Diet has shaped human jaw bones; a result that could help explain why many people suffer with overcrowded teeth.

The study has shown that jaws grew shorter and broader as humans took on a more pastoral lifestyle.

Before this, developing mandibles were probably strengthened to give hunter-gatherers greater bite force.

The results were published in the Proceedings of the National Academy of Sciences.

“This is a fascinating study which challenges the common perception that there has been little recent change in the morphology of humans,” said anthropologist Jay Stock from the University of Cambridge.

Many scientists have suggested that the range of skull shapes that exist within our species is the result of exposure to different climates, while others have argued that chance played more of a role in creating the diversity we see in people’s profiles.

The new data, collected from over 300 skulls, across 11 populations, shows that jaws shortened and widened as humans moved from hunting and gathering to a more sedentary way of life.

The link between jaw morphology and diet held true irrespective of where people came from in the world, explained anthropologist Noreen von Cramon-Taubadel from the University of Kent.

Concurrently crooked

It would be tempting to conclude that this is evidence for concurrent evolutionary change – where jaw bones have evolve to be shorter and broader multiple, independent times, she told BBC News.

But the sole author of the paper suggested that the changes in human skulls are more likely driven by the decreasing bite forces required to chew the processed foods eaten once humans switch to growing different types of cereals, milking and herding animals about 10,000 years ago.

“As you are growing up… the amount that you are chewing, and the pressure that your chewing muscles and bone [are] under, will affect the way that the lower jaw is growing,” explained Dr von Cramon-Taubadel.

She thinks that the shorter jaws of farmers meant that they have less space for their teeth relative to hunter-gatherers, whose jaws are longer.

Teeth-pulling tale

“I have had four of my pre-molars pulled and that is the only reason that my teeth fit in my mouth,” said Dr von Cramon-Taubadel.

Ever since that time, she has wondered why so many people suffer with teeth-crowding.

“I think that’s the reason why this result resonates with people,” she said.

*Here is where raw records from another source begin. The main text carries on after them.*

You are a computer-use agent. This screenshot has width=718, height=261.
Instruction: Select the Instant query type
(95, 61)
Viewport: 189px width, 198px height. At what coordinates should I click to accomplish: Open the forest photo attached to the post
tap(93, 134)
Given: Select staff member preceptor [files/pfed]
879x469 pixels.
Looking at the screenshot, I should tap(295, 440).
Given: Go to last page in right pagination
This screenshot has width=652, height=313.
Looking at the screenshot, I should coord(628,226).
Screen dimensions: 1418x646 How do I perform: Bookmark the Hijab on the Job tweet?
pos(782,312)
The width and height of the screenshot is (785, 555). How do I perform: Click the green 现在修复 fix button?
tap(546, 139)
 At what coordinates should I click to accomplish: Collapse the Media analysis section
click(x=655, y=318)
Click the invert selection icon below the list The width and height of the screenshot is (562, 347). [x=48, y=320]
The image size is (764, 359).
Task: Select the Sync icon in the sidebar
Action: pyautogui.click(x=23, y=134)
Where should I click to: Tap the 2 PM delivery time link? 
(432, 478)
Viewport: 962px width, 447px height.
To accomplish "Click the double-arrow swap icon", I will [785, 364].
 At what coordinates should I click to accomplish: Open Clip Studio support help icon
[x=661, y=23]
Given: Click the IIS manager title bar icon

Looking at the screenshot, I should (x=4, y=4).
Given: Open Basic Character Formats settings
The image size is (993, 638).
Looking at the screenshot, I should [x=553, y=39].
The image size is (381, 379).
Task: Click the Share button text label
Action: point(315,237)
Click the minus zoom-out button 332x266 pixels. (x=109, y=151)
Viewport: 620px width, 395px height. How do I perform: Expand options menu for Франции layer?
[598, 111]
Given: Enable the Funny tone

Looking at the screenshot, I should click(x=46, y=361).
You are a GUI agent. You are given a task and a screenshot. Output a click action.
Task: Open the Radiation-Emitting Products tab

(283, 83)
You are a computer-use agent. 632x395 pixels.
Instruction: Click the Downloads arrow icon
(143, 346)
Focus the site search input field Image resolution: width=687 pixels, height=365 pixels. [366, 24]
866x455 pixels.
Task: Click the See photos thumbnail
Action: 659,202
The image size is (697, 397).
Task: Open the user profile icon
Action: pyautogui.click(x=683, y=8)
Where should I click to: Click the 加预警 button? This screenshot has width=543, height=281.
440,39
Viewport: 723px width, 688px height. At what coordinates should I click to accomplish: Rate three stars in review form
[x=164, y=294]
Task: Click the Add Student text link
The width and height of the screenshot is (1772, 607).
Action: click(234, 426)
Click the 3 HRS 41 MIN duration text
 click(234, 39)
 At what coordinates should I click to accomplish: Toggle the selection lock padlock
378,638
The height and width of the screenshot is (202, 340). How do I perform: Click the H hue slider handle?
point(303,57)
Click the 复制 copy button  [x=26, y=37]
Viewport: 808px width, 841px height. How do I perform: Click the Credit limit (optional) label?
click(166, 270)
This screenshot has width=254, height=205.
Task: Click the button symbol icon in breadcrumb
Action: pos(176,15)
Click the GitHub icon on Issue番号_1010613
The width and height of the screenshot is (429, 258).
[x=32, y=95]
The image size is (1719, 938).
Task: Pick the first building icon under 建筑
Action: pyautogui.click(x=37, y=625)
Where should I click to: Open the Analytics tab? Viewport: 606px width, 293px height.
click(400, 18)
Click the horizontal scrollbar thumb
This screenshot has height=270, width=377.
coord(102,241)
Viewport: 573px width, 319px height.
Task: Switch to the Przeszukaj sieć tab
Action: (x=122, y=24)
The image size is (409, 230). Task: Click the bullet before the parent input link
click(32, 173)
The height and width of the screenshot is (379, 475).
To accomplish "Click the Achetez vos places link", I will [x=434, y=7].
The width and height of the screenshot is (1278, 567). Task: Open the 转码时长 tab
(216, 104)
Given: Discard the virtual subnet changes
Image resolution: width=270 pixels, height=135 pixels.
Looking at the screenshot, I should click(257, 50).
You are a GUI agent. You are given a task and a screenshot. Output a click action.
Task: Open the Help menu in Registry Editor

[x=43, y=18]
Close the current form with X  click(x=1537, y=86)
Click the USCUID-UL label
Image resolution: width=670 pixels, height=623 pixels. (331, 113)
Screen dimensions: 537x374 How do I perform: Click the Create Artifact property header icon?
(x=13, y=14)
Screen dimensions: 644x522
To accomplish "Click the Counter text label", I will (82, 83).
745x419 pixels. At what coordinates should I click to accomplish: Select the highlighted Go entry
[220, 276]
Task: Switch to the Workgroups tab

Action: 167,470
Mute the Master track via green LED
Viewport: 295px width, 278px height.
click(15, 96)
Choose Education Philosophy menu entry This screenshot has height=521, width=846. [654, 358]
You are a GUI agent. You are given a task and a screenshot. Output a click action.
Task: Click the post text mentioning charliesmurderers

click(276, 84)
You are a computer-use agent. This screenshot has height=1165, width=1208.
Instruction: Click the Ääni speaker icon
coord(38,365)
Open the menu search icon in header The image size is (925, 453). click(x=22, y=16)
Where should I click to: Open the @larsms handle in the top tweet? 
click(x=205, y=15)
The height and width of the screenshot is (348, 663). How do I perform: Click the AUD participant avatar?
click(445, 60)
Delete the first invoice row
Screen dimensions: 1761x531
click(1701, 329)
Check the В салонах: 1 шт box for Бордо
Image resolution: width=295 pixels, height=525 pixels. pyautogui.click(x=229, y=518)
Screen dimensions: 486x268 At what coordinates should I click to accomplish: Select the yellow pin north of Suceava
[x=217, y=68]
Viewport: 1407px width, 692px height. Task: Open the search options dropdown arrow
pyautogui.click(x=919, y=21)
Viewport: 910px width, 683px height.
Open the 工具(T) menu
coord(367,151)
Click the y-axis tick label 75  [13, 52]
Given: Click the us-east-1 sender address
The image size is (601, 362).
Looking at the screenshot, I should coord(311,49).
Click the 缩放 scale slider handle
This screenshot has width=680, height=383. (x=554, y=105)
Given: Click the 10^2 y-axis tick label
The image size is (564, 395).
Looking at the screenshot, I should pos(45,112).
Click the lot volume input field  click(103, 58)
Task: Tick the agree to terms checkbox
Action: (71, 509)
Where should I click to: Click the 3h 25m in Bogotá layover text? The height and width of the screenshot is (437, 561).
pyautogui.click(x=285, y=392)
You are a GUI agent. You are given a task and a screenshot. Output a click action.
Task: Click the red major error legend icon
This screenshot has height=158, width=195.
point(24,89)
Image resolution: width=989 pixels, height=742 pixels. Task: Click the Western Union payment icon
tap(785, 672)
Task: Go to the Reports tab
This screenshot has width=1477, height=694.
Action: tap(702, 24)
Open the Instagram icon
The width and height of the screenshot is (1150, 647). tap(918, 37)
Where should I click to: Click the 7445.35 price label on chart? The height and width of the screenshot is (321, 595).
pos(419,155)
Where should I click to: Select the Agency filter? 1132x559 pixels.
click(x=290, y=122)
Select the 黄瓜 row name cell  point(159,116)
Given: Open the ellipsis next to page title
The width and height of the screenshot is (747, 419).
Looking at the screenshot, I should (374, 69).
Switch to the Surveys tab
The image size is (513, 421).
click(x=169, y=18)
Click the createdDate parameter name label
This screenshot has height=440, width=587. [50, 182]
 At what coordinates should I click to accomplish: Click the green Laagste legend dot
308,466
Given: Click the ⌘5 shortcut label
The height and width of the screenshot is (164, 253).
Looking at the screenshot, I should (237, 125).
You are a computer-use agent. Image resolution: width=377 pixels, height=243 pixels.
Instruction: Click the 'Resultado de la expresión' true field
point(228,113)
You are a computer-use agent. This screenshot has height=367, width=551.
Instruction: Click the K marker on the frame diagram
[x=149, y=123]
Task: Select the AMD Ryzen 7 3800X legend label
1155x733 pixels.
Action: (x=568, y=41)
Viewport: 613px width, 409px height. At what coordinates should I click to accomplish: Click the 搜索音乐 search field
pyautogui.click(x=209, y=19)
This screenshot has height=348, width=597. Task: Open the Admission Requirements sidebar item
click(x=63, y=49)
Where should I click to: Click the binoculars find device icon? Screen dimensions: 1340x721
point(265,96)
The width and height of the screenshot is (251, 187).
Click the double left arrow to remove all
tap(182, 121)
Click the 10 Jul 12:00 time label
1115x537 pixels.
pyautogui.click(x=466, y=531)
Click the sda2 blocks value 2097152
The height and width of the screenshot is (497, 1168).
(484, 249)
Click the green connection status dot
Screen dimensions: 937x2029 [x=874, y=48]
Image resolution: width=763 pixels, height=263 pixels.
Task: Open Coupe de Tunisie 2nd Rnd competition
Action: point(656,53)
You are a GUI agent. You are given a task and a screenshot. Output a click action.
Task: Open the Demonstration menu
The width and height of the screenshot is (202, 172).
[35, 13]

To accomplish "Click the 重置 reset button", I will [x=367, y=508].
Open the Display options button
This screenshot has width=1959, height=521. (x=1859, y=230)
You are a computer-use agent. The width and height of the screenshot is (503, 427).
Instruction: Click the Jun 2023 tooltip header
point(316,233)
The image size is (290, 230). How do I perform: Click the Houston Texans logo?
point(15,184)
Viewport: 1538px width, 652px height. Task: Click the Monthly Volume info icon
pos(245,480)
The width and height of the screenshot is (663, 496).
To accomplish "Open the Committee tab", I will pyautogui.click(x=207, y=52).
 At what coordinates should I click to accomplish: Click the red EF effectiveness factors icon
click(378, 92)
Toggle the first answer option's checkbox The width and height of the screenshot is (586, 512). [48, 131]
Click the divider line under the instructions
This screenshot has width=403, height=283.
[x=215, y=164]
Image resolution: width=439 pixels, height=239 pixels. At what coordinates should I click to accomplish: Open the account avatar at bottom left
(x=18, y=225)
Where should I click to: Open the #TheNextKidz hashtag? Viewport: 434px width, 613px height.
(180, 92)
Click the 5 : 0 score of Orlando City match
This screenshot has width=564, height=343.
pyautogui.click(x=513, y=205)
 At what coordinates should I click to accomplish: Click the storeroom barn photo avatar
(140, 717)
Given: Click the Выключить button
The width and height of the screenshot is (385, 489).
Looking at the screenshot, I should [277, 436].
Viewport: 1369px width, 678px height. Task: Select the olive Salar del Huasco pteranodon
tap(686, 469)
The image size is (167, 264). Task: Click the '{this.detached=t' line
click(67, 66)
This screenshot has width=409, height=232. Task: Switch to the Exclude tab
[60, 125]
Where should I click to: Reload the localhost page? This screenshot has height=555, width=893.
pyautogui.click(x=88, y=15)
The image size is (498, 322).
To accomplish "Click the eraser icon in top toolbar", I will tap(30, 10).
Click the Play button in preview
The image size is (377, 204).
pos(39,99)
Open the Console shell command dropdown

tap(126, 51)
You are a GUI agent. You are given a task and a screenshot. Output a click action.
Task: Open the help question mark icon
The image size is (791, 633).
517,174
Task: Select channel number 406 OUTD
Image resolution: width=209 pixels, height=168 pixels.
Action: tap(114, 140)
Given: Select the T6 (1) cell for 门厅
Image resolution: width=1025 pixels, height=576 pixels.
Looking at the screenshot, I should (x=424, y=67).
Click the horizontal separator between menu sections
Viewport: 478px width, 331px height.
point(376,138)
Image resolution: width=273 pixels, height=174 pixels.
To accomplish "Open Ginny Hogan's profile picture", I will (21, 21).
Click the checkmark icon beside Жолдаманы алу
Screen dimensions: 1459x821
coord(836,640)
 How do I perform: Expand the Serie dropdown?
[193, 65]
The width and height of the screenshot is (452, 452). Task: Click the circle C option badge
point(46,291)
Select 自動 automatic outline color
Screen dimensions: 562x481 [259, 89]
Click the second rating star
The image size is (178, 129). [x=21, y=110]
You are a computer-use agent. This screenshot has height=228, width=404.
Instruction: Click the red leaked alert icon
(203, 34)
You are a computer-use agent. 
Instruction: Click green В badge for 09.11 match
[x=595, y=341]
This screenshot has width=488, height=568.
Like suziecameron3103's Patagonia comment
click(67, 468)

Dr Stock added: “[The finding] is particularly important in that it demonstrates that variation that we find in the modern human skeletal system is not solely driven by population history and genetics.”

These results fit with previous evidence of both a reduction in tooth and body size as humans moved to a more pastoral way of life.

It also helps explain why studies of captive primates have shown that animals tend to have more problems with teeth misalignment than wild individuals.

Further evidence comes from experimental studies that show that hyraxes – rotund, short-tailed rabbit-like creatures – have smaller jaws when fed on soft food compared to those fed on their normal diet.